What he didn’t do was bond well with the new powers that be at FN. They recognized, and smartly so, that his on and off-screen antics and tendency to tell things exactly the way he felt they were had no place in niche market that could be pushed mainstream with the right marketing strategy.
So, it began. The glamorization of a life spent in a kitchen, which seemed to consist more of driving around in classic muscle cars with spikey hair goofing on people’s restaurants than cooking. Giada was showing more cleavage than ever, not that anyone minded, and Paula Deen took the center stage, along with the Martha Stewart looking and acting Sandra Lee, whom I’ve always confused with a truly terrible frozen cake. Beauty started taking center stage and real cooks started realizing, “Hey, these guys aren’t COOKING anymore!” It’s still about food, I guess, but something went missing.

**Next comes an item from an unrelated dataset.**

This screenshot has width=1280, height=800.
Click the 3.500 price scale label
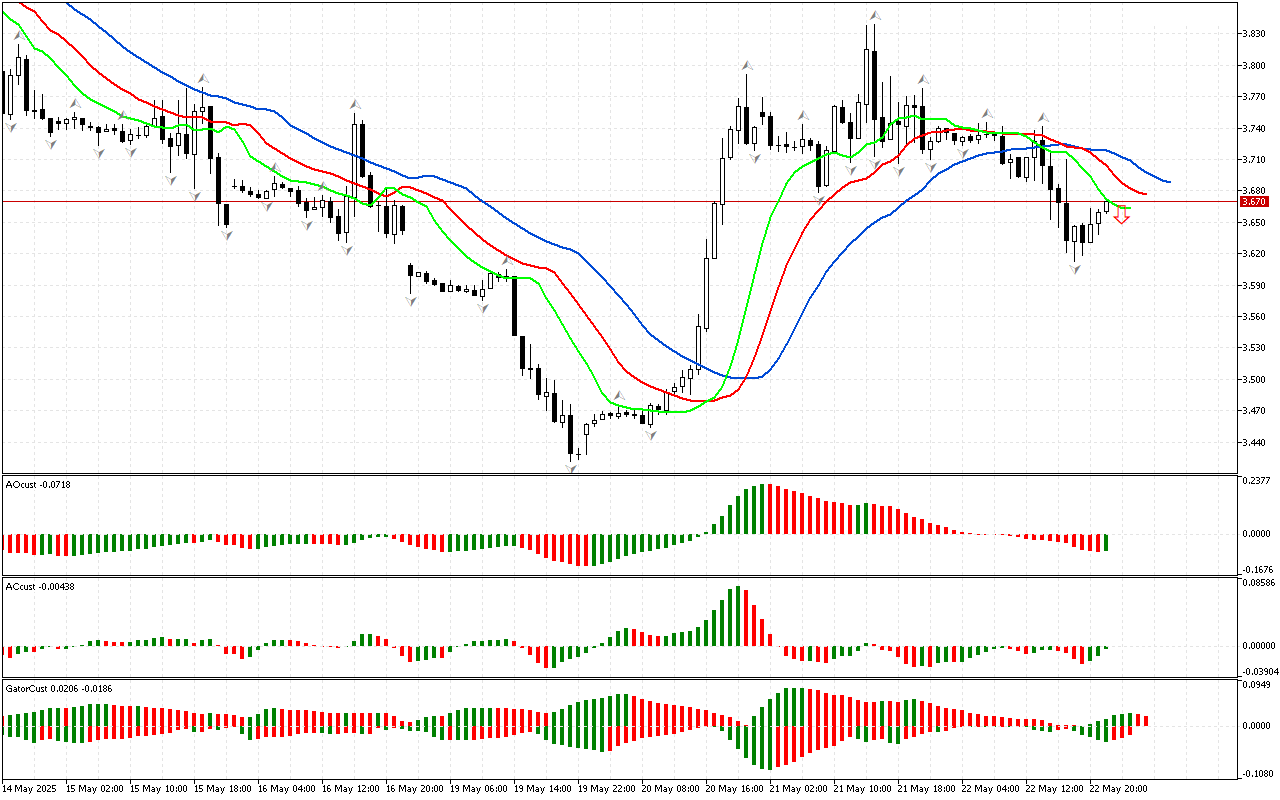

Then came the rise and continued arc of this new thing, a new actor on the stage set by money and market capitalization. The “CELEBRITY CHEF!” The first of such creatures were almost embarrassed to be on film, embarrassed to have everyone screaming their name after live cooking demonstrations that rivaled rock concerts. They had after all, clawed their way up through the ranks within kitchens, most with dubious if not outright sketchy backgrounds and were most definitely not schooled on how to behave on or off the camera.
That wasn’t enough for the FN either. Mainstream still wasn’t there. The show was attracting more and more cooks who could identify with the people they saw on screen, but it was rapidly becoming a cult phenomenon, which the executives could not bear. Not with the millions of people out there just waiting to scarf up high-dollar cooking appliances and decorate their million dollar condos with 50,000 dollars in high end kitchen equipment that they would neither use nor aspire to use. THAT was who the FN was after.
So, they created a superstar. Their very own Chefs. Chefs, it seems, now grow on chef trees out in California somewhere, or maybe in the basement of the FN executives’ house, watered with champagne and ruby lips, cultivated with perfect hair and smiles and dressed in tailored Chefs Whites. Along the way, the very definition of the title “Chef” was corrupted. It came to represent anyone who wanted to call themselves such, no matter what their background was or how fuzzy their resume, printed, of course, on linen paper.
A Chef, by definition, is: “A skilled cook who manages a full kitchen.” Earliest recorded use of the term is in 1840, by of course, the French. They generally aren’t all that good-looking, usually complete with nervous tics, superstitions, older, wrinkled and wise beyond what you think.
A Celebrity Chef, however, is someone, anyone, who can look good on camera while talking smoothly. It doesn’t matter if they can actually cook or not, these new so-called Celebrity Chefs.
As I enter my kitchen that morning, I am thankful to be reporting in to an actual Chef, one who runs the kitchen, one who can chop, julienne, flavor, taste, fire, hire and make the majority of the decisions for me. I don’t have to worry about my lack of a six-pack or my hair. I don’t have to wear designer clothes or have limos pick me up in Eggleston, VA to shuttle me to my magazine shoot while my flunkies, or even better yet, someone else’s flunkies do my work for me. No, I’m happy to do my job, identify with the items that I prepare, and be grateful for the opportunity to get to cook for money. Not a lot of money either. I do it for the challenge, for the food, for the experience and for myself.
If I never have to do a photoshoot for a non-stick, self-sharpening, never-needs-cleaning CHEFS KNIFE that doubles as an IPOD, I’ll be even happier. But thanks, to everyone who has called me Chef Ron. I’ll take the compliment and remember that a cook is only as good as his Chef.